Past Exhibitions

Pat Steir

2021.10.23-2022.1.3
LONG MUSEUM WEST BUND

Artist Pat Steir
Orgaziner Long Museum West Bund

From October 23, 2021 to January 3, 2022, Long Museum (West Bund) is delighted to present the first major survey exhibition in China dedicated to acclaimed American artist Pat Steir. Curated in close collaboration with the artist, the exhibition will offer a comprehensive overview of Steir’s four-decade engagement with abstraction, calligraphic gesture, color theory, and the properties of her chosen medium of oil paint. Steir has chosen to showcase at the Long Museum (West Bund) some of her most ambitious and monumental canvases, including works from important recent museum projects, such as her Silent Secret Waterfalls series for the Barnes Foundation in Philadelphia, home to one of the greatest Impressionist and Post-Impressionist art collections.

 

The exhibition is Pat Steir’s love letter to China, particularly classical Chinese art and poetry that has inspired her artistic practices and aesthetics throughout her career.
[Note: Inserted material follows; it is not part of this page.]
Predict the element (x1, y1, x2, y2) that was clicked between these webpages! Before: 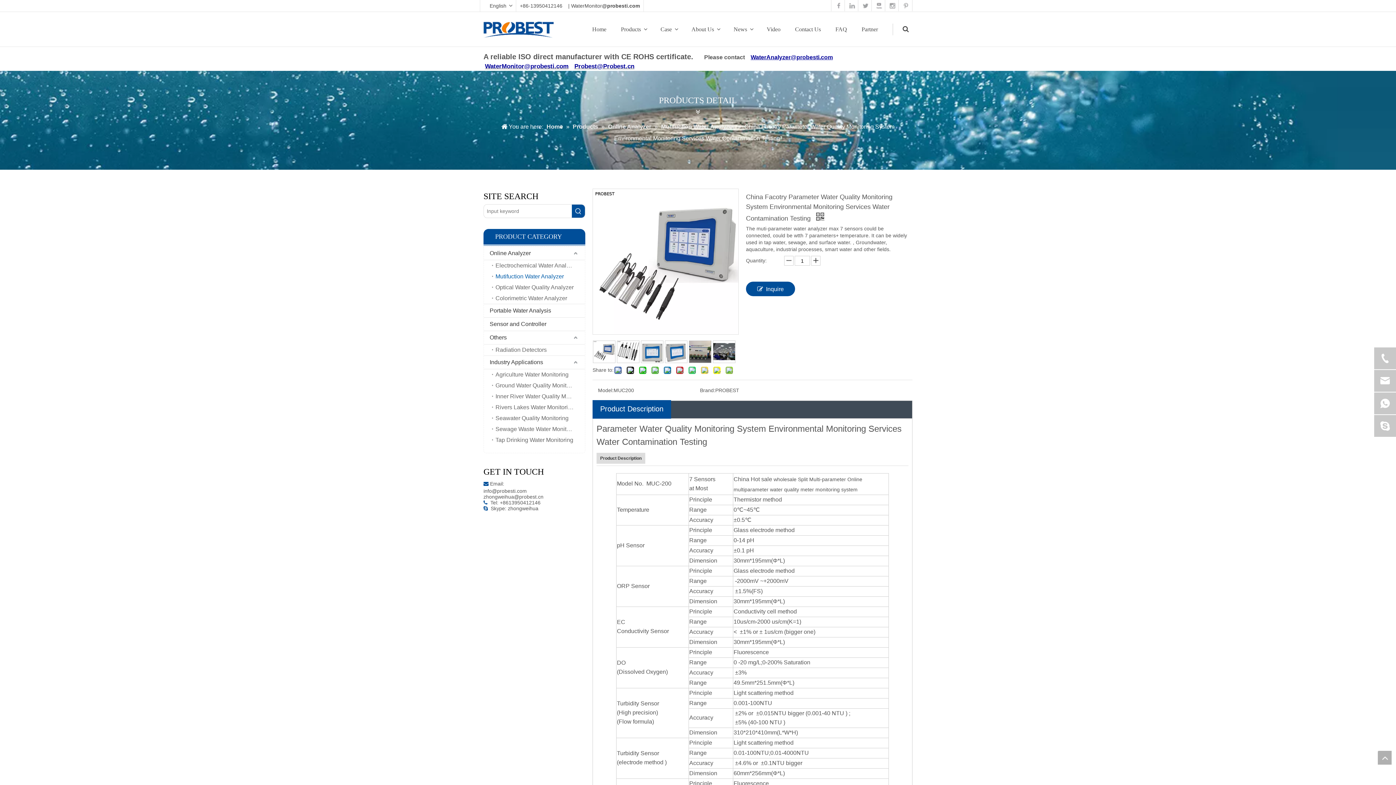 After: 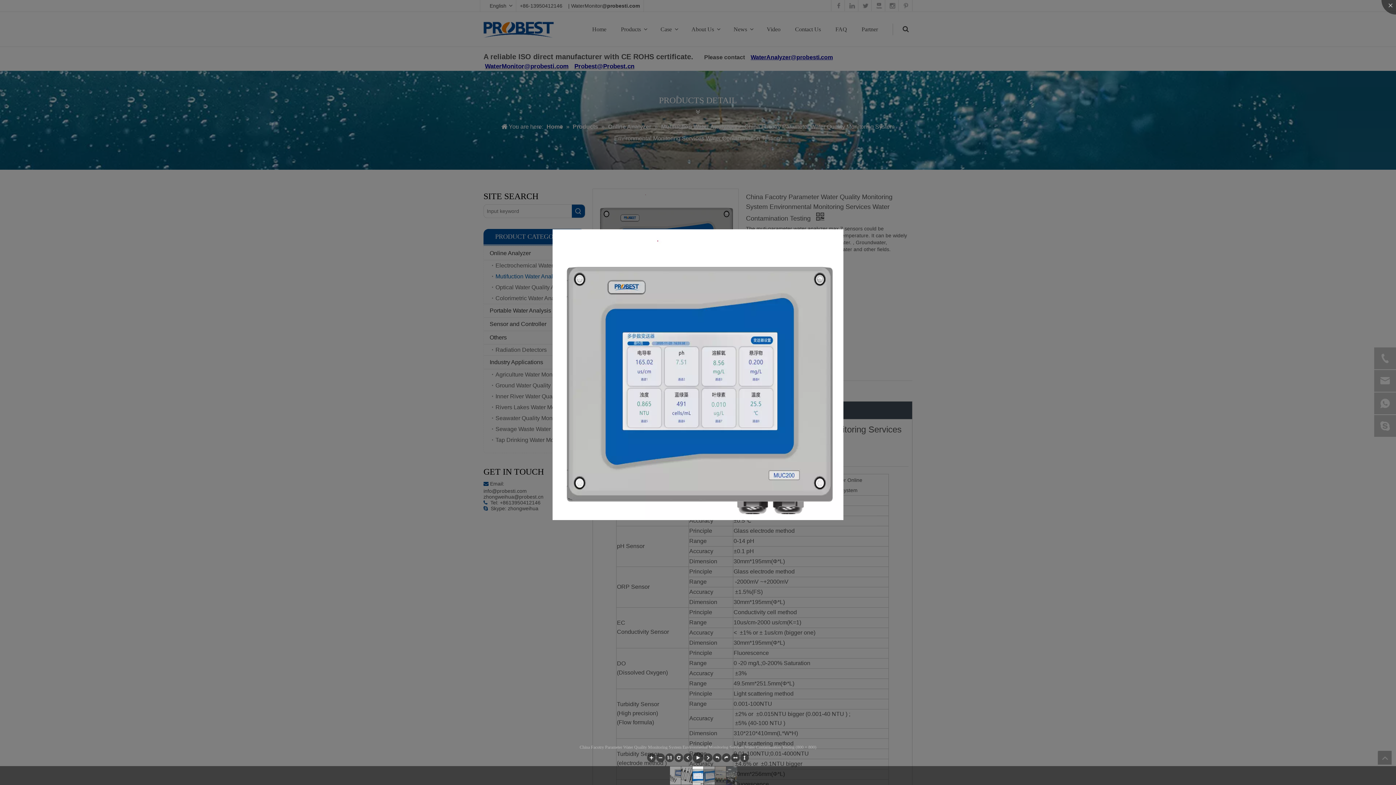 Action: bbox: (641, 340, 663, 363)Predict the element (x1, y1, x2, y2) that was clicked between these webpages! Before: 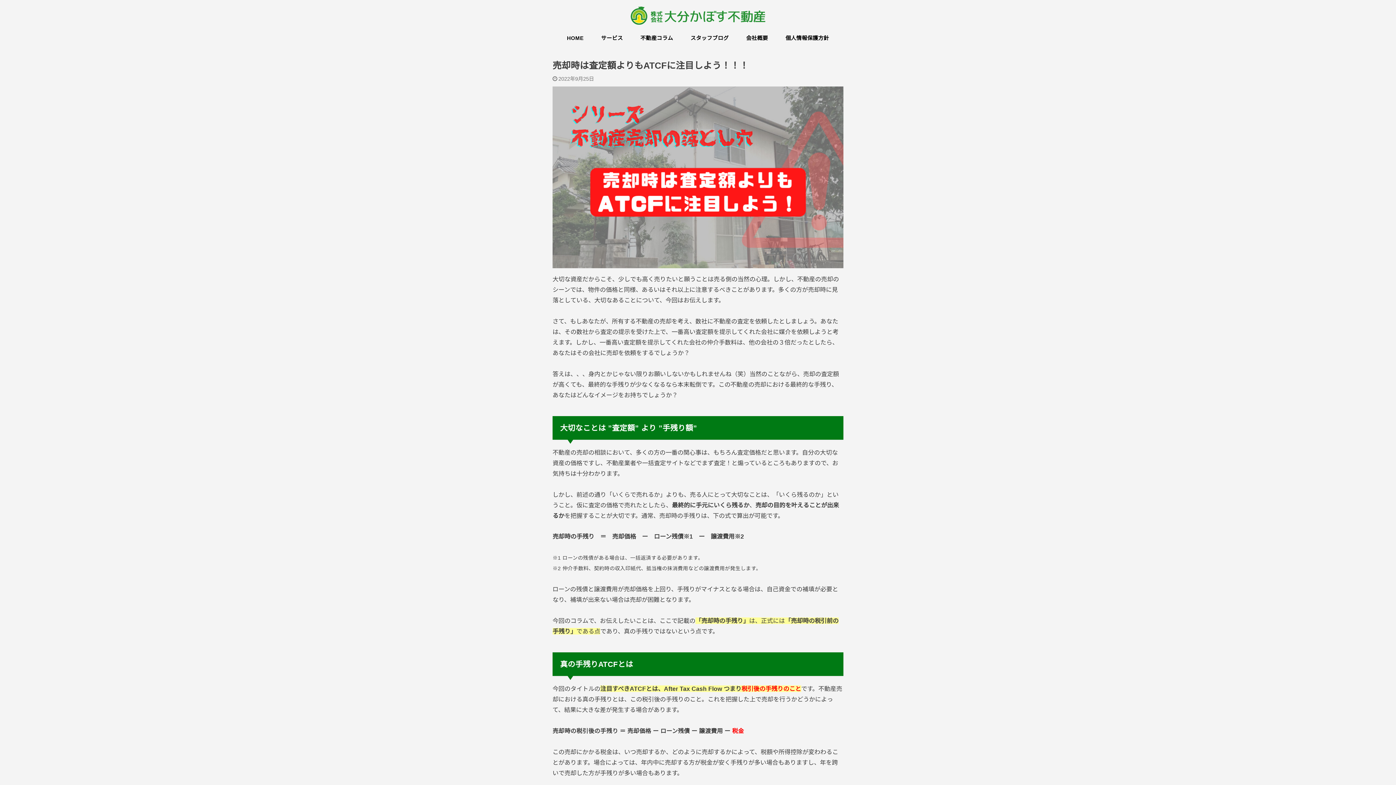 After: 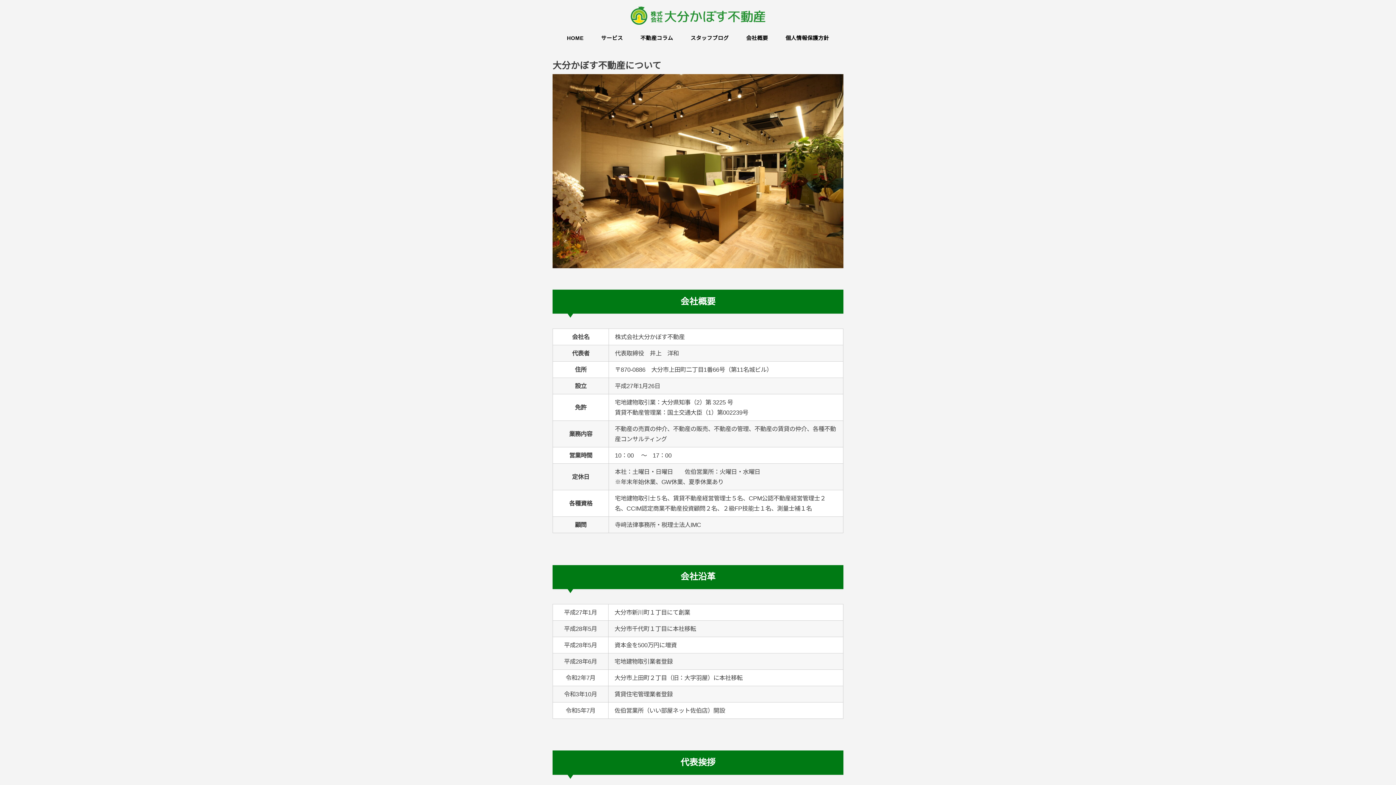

In 1988, Steir visited China and traveled to Guilin, Beijing, and Shanghai with Crown Point Press, a printmaking workshop based in San Francisco. In each city, she made woodcuts in collaboration with Chinese master printers. In response to Chinese ink paintings, Steir created her first Waterfall paintings in the late 1980s. Her engagement with Zen-Buddhism has likewise underpinned her practice, helping her in her desire to relinquish control of her work to the forces of nature, gravity, and chance. 

 

To create her paintings, Steir pours, splashes, and brushes thinned paint onto her monumental canvases, allowing gravity, time, and the fluidity of her medium to determine the final picture. American poet Anne Waldman has stated that Steir’s paintings offer “a full-on stereophonic experience of entering spaces of celestial climatic ‘pours’ and one feels the visceral impact of her entities in space.”

 

Alongside early iconic works, the artist has selected to bring to the Chinese audience paintings from every period of her prestigious career and particularly focuses on her development over the last decade as a contemporary painter very present in her times. The exhibition will include selected paintings from the Split series, including works from Steir’s breakout Kairos exhibition in New York and London in 2017 and her 2021 exhibition Considering Rothko, in which she examined in her own voice the color theory of the great American Abstract Expressionist Mark Rothko.

 

The exhibition is also honored to present Blue River (2005), one of Pat Steir’s acclaimed masterpieces and the largest painting she has ever made. It represents for Steir the vastness of the universe where water fills the space, and the viewer travels between two distant borders. 


Her most recent work, the large-scale Rainbow Waterfall (2021), was conceived especially for this retrospective, offering a dazzling demonstration of the artist’s latest developments as well as a synthesis of her unique artistic practices. 

 

Pat Steir’s optimistic voice is present throughout the exhibition. Though the pandemic prevents her from traveling to her beloved China, Steir is represented in Shanghai by the resonant spirit of her paintings.


About the Artist

Born in Newark, New Jersey in 1938, Pat Steir studied art and philosophy at Boston University and received her BFA from the Pratt Institute in 1962. In 1963, she was invited to participate in her first group show at the High Museum in Atlanta, and the following year, her work appeared in exhibitions at the Philadelphia Museum of Art and the Museum of Modern Art, New York. She remains an important figure among the first wave of women artists to gain prominence in the New York art world.

For five decades, Steir has exhibited widely in American and European museums. She recently completed two major suites of monumental, rigorous Waterfall projects: Silent Secret Waterfalls for the Barnes Foundation in Philadelphia (2019) and Color Wheel for the Hirshhorn Museum and Sculpture Garden, Smithsonian Institution, Washington, DC (2019–2021).

Steir’s work has been included in hundreds of group shows and is held in the permanent collections of major museums worldwide. Steir is the recipient of numerous awards. In 2017, she was awarded the International Medal of Art by the United States Department of State.